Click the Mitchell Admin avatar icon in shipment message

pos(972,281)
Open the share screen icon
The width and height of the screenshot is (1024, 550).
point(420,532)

§ **Task statement**
Print exactly the lines from the one containing "The width and" through the last line of the records above, both included.

§ **Solution**
The width and height of the screenshot is (1024, 550).
point(420,532)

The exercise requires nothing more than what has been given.